本文使用田口實驗方法可大幅減少實驗次數，使其實驗成本降低並得到最穩定的結果及較佳的實驗再現性，並透過變異數分析(Analysis of variance，簡稱ANOVA)探討各控制因子對於產氫濃度、產氫量、甲醇轉換率、CO濃度、CO2濃度及N2濃度的影響程度，並找出對上述品質目標都有正面影響的因子及貢獻度，分別得到對應各品質目標的最佳化因子組合。
本研究預計產出2 L/min的氫氣，因此將噴嘴設定甲醇水溶液流率為3.1 cm3/min，實驗結果顯示，當S/C比為0.9、攜帶氣體體積流率為40 cm3/min、反應溫度為280℃時，得到最高氫氣產量為0.074 mole/min，相當於108.8公升/hr。理論上質子交換膜燃料電池對氫氣的使用效率約為70 %，因此1000瓦的質子交換膜燃料電池實際所需的氫氣量為33.3 mole/hr。由此推斷出，本文產生的氫氣量為4.44 mole/hr，可供應133.34瓦的質子交換膜燃料電池使用。

This study uses methanol steam reforming with Taguchi method to identify the heating temperature, steam to carbonate ratio (S/C) with carrier gas volume flow rate corresponding to each quality objective optimization factor combinations. In this study, three different control factors will select three different levels, heating temperature with the 220, 250 and 280 K, steam to carbonate ratio (S/C) with 0.9, 1.0, and 1.1 using N2 carrier gas with the volume flow rate of 40, 70 and 100 cm3/min.

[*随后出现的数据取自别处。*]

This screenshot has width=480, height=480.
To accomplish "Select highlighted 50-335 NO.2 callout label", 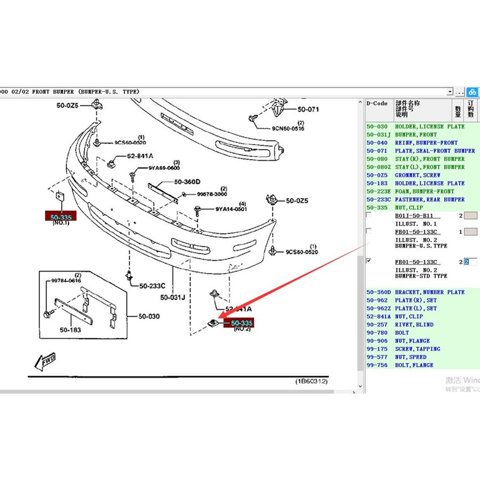I will (x=238, y=323).
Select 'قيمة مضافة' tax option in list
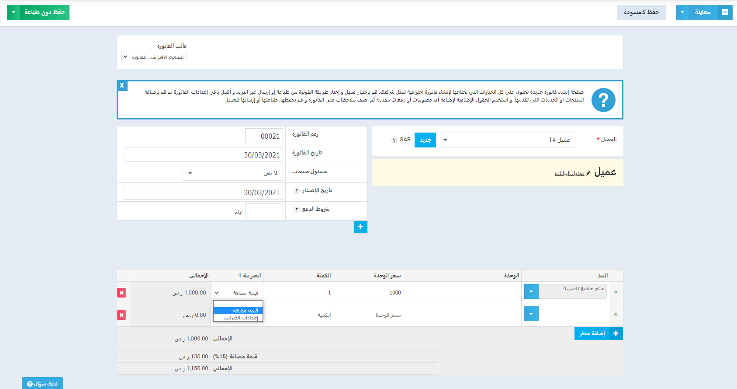This screenshot has height=389, width=737. click(x=238, y=311)
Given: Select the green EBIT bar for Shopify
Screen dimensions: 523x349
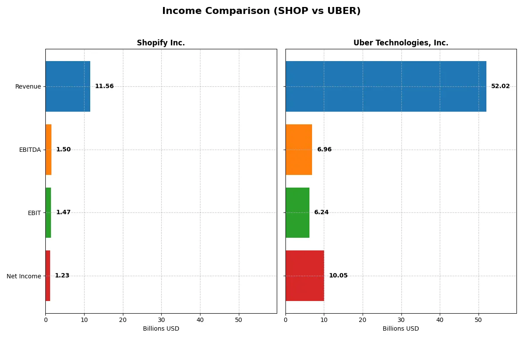Looking at the screenshot, I should point(48,212).
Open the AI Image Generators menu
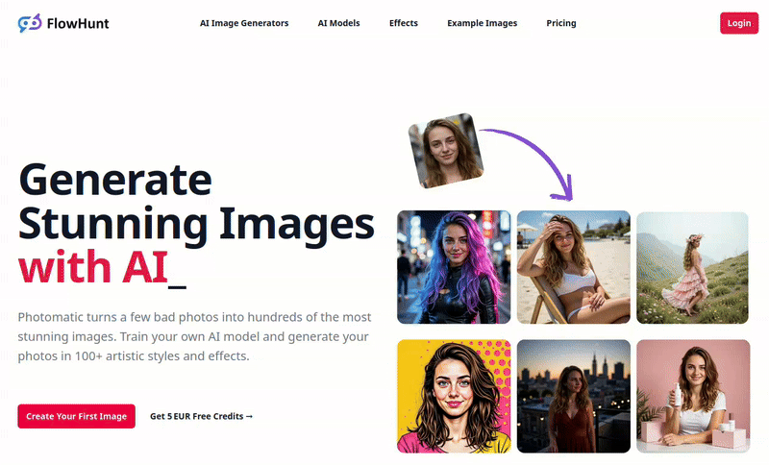This screenshot has width=769, height=465. [x=244, y=23]
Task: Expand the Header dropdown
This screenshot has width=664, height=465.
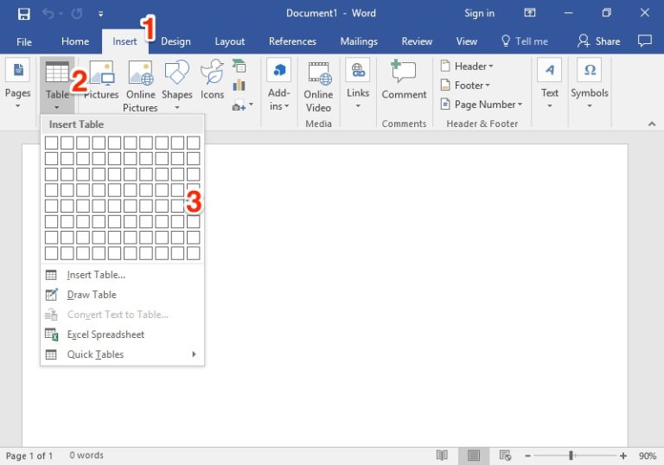Action: [467, 67]
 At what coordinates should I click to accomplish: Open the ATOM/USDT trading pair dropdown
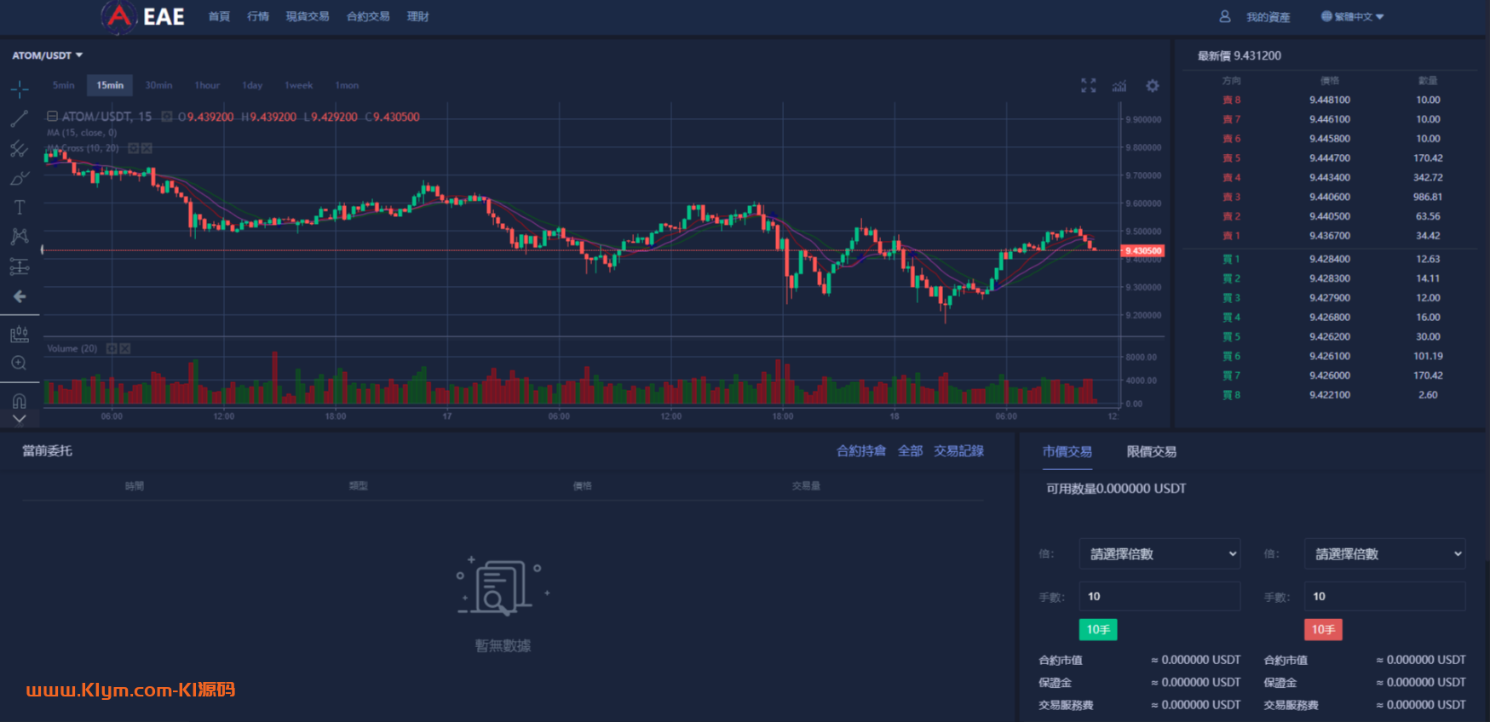coord(48,55)
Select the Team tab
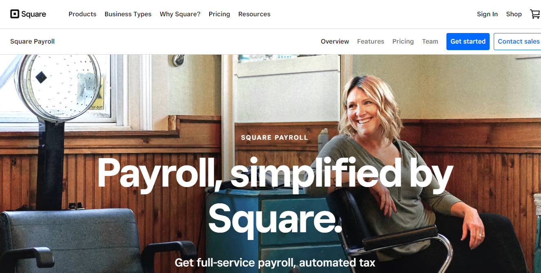 [x=430, y=42]
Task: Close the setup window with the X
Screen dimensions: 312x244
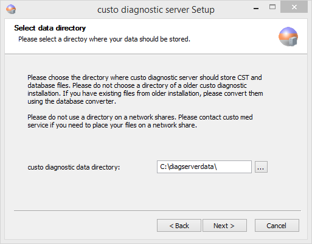Action: coord(294,7)
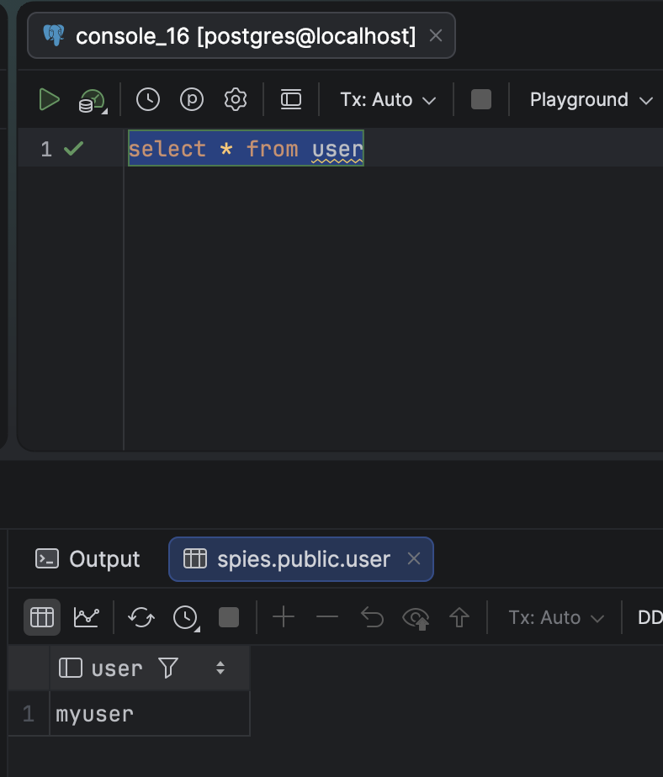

Using Taguchi orthogonal arrays and control of factor combinations performs the experiment, measures, and records the hydrogen concentration, CO concentration, CO2 concentration, and N2 concentration to calculate methanol conversion rate and hydrogen production efficiency.
This study uses Taguchi method to greatly reduce experimental runs so it can decrease cost and obtain the most stable results and better repeatability. In addition, the influence level of each control factor on hydrogen production concentration, hydrogen production efficiency, methanol conversion rate, CO concentration, CO2 concentration, and N2 concentration is analyzed through Analysis of variance (ANOVA). Furthermore, the positive impact factors and contribution on level quality objective are identified and the optimal factor combinations corresponding to each quality objective are obtained.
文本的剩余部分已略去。